Speeding up tensor concatenation


I need to concatenate a long list of small tensors. Each small tensor is a slice of a given (quite simple) constant matrix. Here is the code:

max_node, counter = 0, 0
batch_size, n_days = (1000, 10)
n_interactions_in = torch.randint(low=100,high=200,size=(batch_size,n_days), dtype=torch.long)
max_interactions = n_interactions_in.max()
delay_table = torch.arange(n_days, device=device, dtype=torch.float).expand([max_interactions, n_days]).t().contiguous()
delay_table = n_days - delay_table - 1
edge_delay_buf = []
for b in range(batch_size):
     delay_vec = [delay_table[d, :n_interactions_in[b, d]] for d in range(n_days)]
res = torch.cat(edge_delay_buf)

This takes a lot of time.

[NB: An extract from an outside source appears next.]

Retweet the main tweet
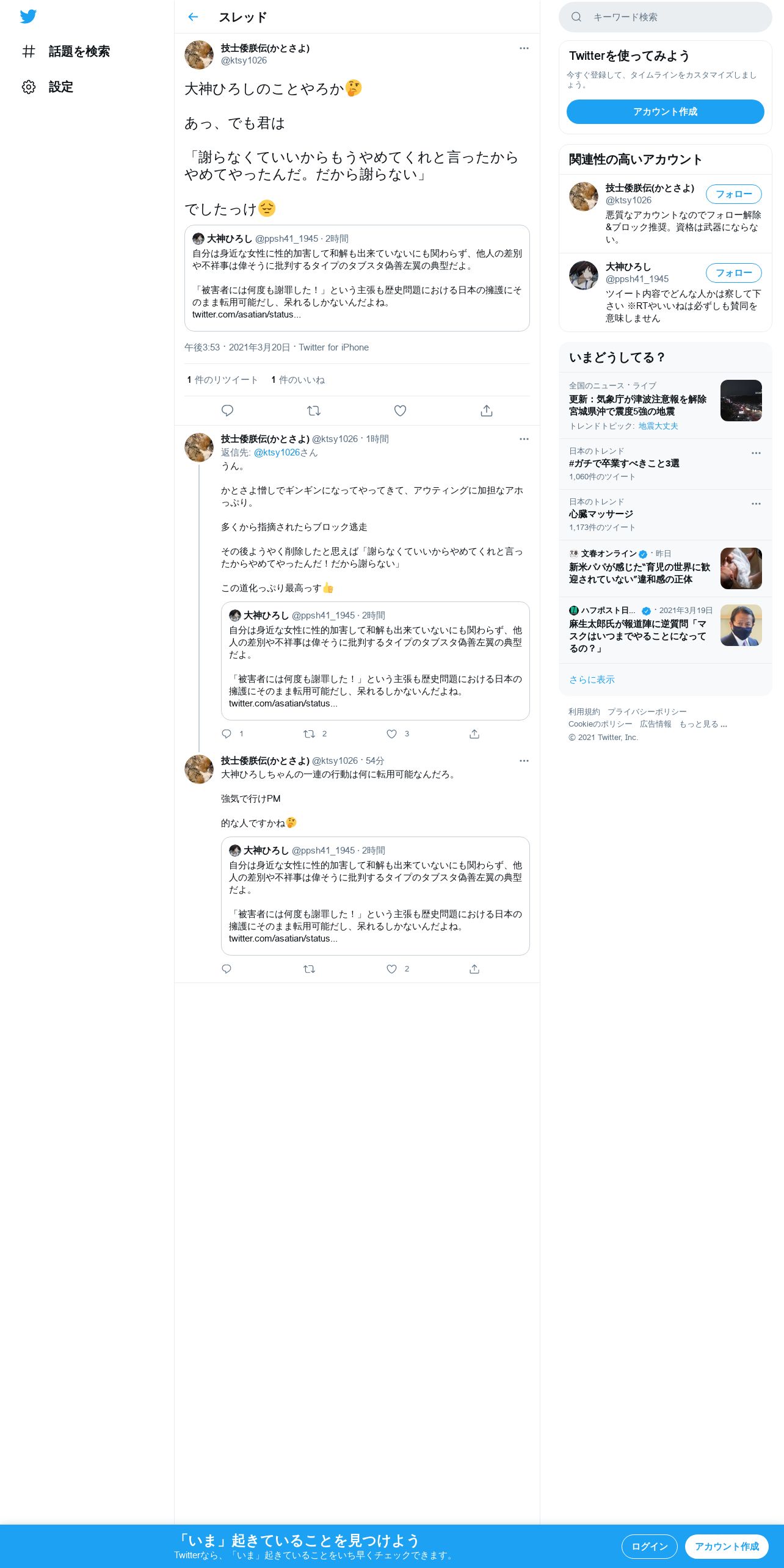Screen dimensions: 784x1568 (x=314, y=411)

Is there a way to effeciently parrallize the creation of each element in the edge_delay_buf?
I have tried multiple variants, such as replacing the for loop with a list concatenation, where the result is a list of lists, then flattening the list and applying torch.cat on the flattened list. However, it didn’t improve by much. For some reason the slicing operation takes too long.

Is there a way to make the slicing faster? Is there a way to make the loop more efficient / parallel?